During the potato famine over 170 years ago, members of the Choctaw Nation sent $170 to hungry families in Ireland.

Centuries later, Irish people are repaying their kindness with a fundraiser for struggling Native American communities.

Navajo fundraiser Irish
Image: A Navajo family on their land

In an expression of gratitude for a favour dating back to 1845, Irish citizens are offering support to the Navajo Nation and Hopi Reservation.

These communities are at high risk due to their large population of elderly, diabetic, asthmatic, and cancer-afflicted individuals. A third of Navajo residents don’t even have access to running water.

The fundraiser is led by members of the Navajo and Hopi tribes. As of today, $2,823,490 has been raised via GoFundMe.

“The need is so great,” the fundraiser page reads. “Navajo regularly has roughly 50% unemployment (most of the residents are elderly or children; those who can work often leave the Nation to find jobs), and Hopi has roughly 60% unemployment.”

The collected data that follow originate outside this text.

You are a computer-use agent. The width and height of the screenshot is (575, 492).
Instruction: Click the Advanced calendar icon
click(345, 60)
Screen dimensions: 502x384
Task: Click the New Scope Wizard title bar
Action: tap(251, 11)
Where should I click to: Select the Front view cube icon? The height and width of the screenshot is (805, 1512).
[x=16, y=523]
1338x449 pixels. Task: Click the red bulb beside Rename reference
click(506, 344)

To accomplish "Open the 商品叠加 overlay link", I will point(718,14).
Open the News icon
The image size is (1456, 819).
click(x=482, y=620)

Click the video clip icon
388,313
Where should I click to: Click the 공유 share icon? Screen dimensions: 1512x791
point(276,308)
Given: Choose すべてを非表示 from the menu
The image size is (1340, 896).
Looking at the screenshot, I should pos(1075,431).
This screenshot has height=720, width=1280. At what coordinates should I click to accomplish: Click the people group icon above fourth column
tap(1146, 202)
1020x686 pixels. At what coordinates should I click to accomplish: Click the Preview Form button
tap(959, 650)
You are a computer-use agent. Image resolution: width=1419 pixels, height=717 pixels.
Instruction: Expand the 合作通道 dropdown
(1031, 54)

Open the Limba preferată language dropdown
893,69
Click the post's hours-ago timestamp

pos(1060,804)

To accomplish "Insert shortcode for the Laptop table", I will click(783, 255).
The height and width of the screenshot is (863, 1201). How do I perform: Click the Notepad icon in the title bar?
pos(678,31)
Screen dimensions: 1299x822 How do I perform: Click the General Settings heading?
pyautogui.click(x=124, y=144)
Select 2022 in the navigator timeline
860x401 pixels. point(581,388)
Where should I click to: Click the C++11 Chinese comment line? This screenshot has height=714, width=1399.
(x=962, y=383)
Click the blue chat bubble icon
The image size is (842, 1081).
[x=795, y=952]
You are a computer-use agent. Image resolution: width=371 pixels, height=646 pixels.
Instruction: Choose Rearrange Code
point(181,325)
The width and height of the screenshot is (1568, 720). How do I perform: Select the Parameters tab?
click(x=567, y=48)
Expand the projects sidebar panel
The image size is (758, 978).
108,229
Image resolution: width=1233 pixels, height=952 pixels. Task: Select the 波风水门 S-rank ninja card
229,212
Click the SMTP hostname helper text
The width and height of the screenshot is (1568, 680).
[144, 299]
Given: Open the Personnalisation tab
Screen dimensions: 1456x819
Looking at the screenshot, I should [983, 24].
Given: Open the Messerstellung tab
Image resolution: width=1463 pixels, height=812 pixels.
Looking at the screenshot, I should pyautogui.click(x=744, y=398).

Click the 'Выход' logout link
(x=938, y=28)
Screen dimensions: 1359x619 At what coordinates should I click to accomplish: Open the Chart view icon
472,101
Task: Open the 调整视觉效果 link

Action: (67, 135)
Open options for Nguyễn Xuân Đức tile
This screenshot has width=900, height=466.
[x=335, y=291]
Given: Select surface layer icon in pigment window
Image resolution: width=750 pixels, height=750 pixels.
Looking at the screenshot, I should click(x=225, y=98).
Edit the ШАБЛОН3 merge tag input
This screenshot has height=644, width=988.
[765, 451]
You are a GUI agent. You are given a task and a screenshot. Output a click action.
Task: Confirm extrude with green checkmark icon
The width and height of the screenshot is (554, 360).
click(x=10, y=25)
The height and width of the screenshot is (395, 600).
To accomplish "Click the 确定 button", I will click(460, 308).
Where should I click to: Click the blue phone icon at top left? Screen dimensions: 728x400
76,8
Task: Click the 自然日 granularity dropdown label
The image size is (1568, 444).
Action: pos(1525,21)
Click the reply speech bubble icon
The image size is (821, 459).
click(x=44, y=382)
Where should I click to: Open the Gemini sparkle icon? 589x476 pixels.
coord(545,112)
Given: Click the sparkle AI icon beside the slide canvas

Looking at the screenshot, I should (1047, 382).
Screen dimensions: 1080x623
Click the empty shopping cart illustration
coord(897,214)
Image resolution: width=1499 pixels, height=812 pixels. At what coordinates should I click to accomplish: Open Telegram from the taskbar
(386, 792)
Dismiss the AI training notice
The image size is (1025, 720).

The project aims to provide groceries, water, medical supplies, and other essential items primarily to struggling families, the elderly, and the disabled. Volunteers will be sewing masks for medics and first responders on Navajo and Hopi.

Working alongside the Rural Utah Project, the organisers are funding a social media campaign to encourage social distancing and embrace sterilisation practices in the area.

Back in 1831, the US government forced the relocation of Native American communities. Over a 5,043-mile stretch, the incidents became known as the Trail of Tears. The people of the Choctaw Nation were removed from their ancestral homelands and suffered impoverishment and starvation.

Years later, when they learned of similar circumstances in the Irish potato famine, they extended their gratitude by donating $170, which would be worth over $5000 today.

“I’d already known what the Choctaw did in the famine, so short a time after they’d been through the Trail of Tears,” says Sean Callahan, who donated to the recent campaign.

“It always struck me for its kindness and generosity, and I see that too in the Irish people. It seemed the right time to try and pay it back in kind.”